# What you need to do
Please print each entry below exactly as it reads.

# Information supplied

● ● ●

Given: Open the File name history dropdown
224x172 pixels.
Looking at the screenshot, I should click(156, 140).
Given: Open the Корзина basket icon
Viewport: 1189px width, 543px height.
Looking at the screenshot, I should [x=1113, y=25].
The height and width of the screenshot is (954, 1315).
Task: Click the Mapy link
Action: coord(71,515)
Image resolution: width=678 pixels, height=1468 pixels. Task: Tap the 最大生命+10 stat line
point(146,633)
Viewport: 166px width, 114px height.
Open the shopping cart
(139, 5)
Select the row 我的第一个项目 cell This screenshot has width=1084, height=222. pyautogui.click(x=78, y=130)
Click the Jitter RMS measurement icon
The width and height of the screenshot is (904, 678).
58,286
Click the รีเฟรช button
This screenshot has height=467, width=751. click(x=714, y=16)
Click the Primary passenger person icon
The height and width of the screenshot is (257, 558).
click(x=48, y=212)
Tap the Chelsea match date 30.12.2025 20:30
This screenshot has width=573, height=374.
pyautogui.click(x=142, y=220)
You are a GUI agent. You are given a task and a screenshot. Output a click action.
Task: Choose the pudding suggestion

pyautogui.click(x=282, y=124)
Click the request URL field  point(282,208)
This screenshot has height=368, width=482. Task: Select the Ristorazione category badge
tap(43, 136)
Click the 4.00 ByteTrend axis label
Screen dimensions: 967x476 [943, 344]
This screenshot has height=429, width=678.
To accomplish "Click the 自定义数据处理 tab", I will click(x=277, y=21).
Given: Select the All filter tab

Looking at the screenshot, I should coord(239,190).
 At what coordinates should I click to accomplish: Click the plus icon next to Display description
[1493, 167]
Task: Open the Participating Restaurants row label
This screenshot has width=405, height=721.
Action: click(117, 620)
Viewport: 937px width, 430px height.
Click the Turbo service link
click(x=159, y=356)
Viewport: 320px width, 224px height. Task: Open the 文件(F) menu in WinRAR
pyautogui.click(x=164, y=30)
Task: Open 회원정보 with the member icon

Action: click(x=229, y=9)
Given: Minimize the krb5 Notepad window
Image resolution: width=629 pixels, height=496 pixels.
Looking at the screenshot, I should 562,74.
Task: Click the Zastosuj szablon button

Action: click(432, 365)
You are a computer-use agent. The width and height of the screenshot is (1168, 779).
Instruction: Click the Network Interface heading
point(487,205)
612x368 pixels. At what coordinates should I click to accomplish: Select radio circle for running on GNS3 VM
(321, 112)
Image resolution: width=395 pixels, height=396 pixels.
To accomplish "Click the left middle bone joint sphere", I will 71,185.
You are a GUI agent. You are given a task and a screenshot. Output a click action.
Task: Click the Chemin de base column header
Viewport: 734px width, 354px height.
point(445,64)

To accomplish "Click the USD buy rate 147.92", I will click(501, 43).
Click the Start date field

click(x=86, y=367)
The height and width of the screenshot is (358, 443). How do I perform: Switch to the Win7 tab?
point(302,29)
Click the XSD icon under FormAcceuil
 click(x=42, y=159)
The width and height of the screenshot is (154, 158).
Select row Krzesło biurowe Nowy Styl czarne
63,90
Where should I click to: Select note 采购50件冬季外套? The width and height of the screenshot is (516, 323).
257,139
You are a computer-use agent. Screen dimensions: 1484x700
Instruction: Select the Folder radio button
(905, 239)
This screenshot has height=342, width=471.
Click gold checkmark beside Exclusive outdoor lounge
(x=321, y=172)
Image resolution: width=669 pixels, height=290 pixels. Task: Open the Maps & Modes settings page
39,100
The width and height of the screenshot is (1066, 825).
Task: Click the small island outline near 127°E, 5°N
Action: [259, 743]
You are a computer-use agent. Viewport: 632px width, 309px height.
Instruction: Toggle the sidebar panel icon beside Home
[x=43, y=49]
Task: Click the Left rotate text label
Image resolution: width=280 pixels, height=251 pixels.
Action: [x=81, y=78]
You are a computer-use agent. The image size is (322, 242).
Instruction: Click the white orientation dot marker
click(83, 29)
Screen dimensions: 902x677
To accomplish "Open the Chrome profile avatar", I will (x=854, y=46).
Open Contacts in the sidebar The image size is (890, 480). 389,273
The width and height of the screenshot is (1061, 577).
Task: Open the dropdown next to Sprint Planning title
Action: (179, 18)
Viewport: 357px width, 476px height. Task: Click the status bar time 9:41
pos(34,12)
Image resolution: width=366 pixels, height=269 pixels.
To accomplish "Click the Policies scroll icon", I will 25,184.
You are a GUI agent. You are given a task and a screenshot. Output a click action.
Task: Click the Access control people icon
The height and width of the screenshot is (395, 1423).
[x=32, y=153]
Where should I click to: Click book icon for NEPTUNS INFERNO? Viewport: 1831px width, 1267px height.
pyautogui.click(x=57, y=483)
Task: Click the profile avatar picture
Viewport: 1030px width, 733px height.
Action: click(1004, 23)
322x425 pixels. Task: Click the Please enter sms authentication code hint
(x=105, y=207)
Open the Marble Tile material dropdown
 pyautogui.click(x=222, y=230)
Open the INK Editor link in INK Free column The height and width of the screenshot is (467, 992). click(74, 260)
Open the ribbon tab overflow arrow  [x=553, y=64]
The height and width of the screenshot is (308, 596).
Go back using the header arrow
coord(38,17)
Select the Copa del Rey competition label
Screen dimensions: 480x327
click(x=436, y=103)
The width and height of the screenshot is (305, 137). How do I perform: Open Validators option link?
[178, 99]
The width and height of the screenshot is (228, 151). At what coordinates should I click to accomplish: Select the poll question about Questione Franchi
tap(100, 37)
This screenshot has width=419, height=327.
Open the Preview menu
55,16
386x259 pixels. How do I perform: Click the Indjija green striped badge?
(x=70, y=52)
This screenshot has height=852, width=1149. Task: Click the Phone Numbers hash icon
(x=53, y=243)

● ● ●

# Response to this task
Given: Open the File name history dropdown
224x172 pixels.
Looking at the screenshot, I should click(156, 140).
Given: Open the Корзина basket icon
Viewport: 1189px width, 543px height.
Looking at the screenshot, I should [x=1113, y=25].
The height and width of the screenshot is (954, 1315).
Task: Click the Mapy link
Action: coord(71,515)
Image resolution: width=678 pixels, height=1468 pixels. Task: Tap the 最大生命+10 stat line
point(146,633)
Viewport: 166px width, 114px height.
Open the shopping cart
(139, 5)
Select the row 我的第一个项目 cell This screenshot has width=1084, height=222. pyautogui.click(x=78, y=130)
Click the Jitter RMS measurement icon
The width and height of the screenshot is (904, 678).
58,286
Click the รีเฟรช button
This screenshot has height=467, width=751. click(x=714, y=16)
Click the Primary passenger person icon
The height and width of the screenshot is (257, 558).
click(x=48, y=212)
Tap the Chelsea match date 30.12.2025 20:30
This screenshot has width=573, height=374.
pyautogui.click(x=142, y=220)
You are a GUI agent. You are given a task and a screenshot. Output a click action.
Task: Choose the pudding suggestion

pyautogui.click(x=282, y=124)
Click the request URL field  point(282,208)
This screenshot has height=368, width=482. Task: Select the Ristorazione category badge
tap(43, 136)
Click the 4.00 ByteTrend axis label
Screen dimensions: 967x476 [943, 344]
This screenshot has height=429, width=678.
To accomplish "Click the 自定义数据处理 tab", I will click(x=277, y=21).
Given: Select the All filter tab

Looking at the screenshot, I should coord(239,190).
 At what coordinates should I click to accomplish: Click the plus icon next to Display description
[1493, 167]
Task: Open the Participating Restaurants row label
This screenshot has width=405, height=721.
Action: click(117, 620)
Viewport: 937px width, 430px height.
Click the Turbo service link
click(x=159, y=356)
Viewport: 320px width, 224px height. Task: Open the 文件(F) menu in WinRAR
pyautogui.click(x=164, y=30)
Task: Open 회원정보 with the member icon

Action: click(x=229, y=9)
Given: Minimize the krb5 Notepad window
Image resolution: width=629 pixels, height=496 pixels.
Looking at the screenshot, I should 562,74.
Task: Click the Zastosuj szablon button

Action: click(432, 365)
You are a computer-use agent. The width and height of the screenshot is (1168, 779).
Instruction: Click the Network Interface heading
point(487,205)
612x368 pixels. At what coordinates should I click to accomplish: Select radio circle for running on GNS3 VM
(321, 112)
Image resolution: width=395 pixels, height=396 pixels.
To accomplish "Click the left middle bone joint sphere", I will 71,185.
You are a GUI agent. You are given a task and a screenshot. Output a click action.
Task: Click the Chemin de base column header
Viewport: 734px width, 354px height.
point(445,64)

To accomplish "Click the USD buy rate 147.92", I will click(501, 43).
Click the Start date field

click(x=86, y=367)
The height and width of the screenshot is (358, 443). How do I perform: Switch to the Win7 tab?
point(302,29)
Click the XSD icon under FormAcceuil
 click(x=42, y=159)
The width and height of the screenshot is (154, 158).
Select row Krzesło biurowe Nowy Styl czarne
63,90
Where should I click to: Select note 采购50件冬季外套? The width and height of the screenshot is (516, 323).
257,139
You are a computer-use agent. Screen dimensions: 1484x700
Instruction: Select the Folder radio button
(905, 239)
This screenshot has height=342, width=471.
Click gold checkmark beside Exclusive outdoor lounge
(x=321, y=172)
Image resolution: width=669 pixels, height=290 pixels. Task: Open the Maps & Modes settings page
39,100
The width and height of the screenshot is (1066, 825).
Task: Click the small island outline near 127°E, 5°N
Action: [259, 743]
You are a computer-use agent. Viewport: 632px width, 309px height.
Instruction: Toggle the sidebar panel icon beside Home
[x=43, y=49]
Task: Click the Left rotate text label
Image resolution: width=280 pixels, height=251 pixels.
Action: [x=81, y=78]
You are a computer-use agent. The image size is (322, 242).
Instruction: Click the white orientation dot marker
click(83, 29)
Screen dimensions: 902x677
To accomplish "Open the Chrome profile avatar", I will (x=854, y=46).
Open Contacts in the sidebar The image size is (890, 480). 389,273
The width and height of the screenshot is (1061, 577).
Task: Open the dropdown next to Sprint Planning title
Action: (179, 18)
Viewport: 357px width, 476px height. Task: Click the status bar time 9:41
pos(34,12)
Image resolution: width=366 pixels, height=269 pixels.
To accomplish "Click the Policies scroll icon", I will 25,184.
You are a GUI agent. You are given a task and a screenshot. Output a click action.
Task: Click the Access control people icon
The height and width of the screenshot is (395, 1423).
[x=32, y=153]
Where should I click to: Click book icon for NEPTUNS INFERNO? Viewport: 1831px width, 1267px height.
pyautogui.click(x=57, y=483)
Task: Click the profile avatar picture
Viewport: 1030px width, 733px height.
Action: click(1004, 23)
322x425 pixels. Task: Click the Please enter sms authentication code hint
(x=105, y=207)
Open the Marble Tile material dropdown
 pyautogui.click(x=222, y=230)
Open the INK Editor link in INK Free column The height and width of the screenshot is (467, 992). click(74, 260)
Open the ribbon tab overflow arrow  [x=553, y=64]
The height and width of the screenshot is (308, 596).
Go back using the header arrow
coord(38,17)
Select the Copa del Rey competition label
Screen dimensions: 480x327
click(x=436, y=103)
The width and height of the screenshot is (305, 137). How do I perform: Open Validators option link?
[178, 99]
The width and height of the screenshot is (228, 151). At what coordinates should I click to accomplish: Select the poll question about Questione Franchi
tap(100, 37)
This screenshot has width=419, height=327.
Open the Preview menu
55,16
386x259 pixels. How do I perform: Click the Indjija green striped badge?
(x=70, y=52)
This screenshot has height=852, width=1149. Task: Click the Phone Numbers hash icon
(x=53, y=243)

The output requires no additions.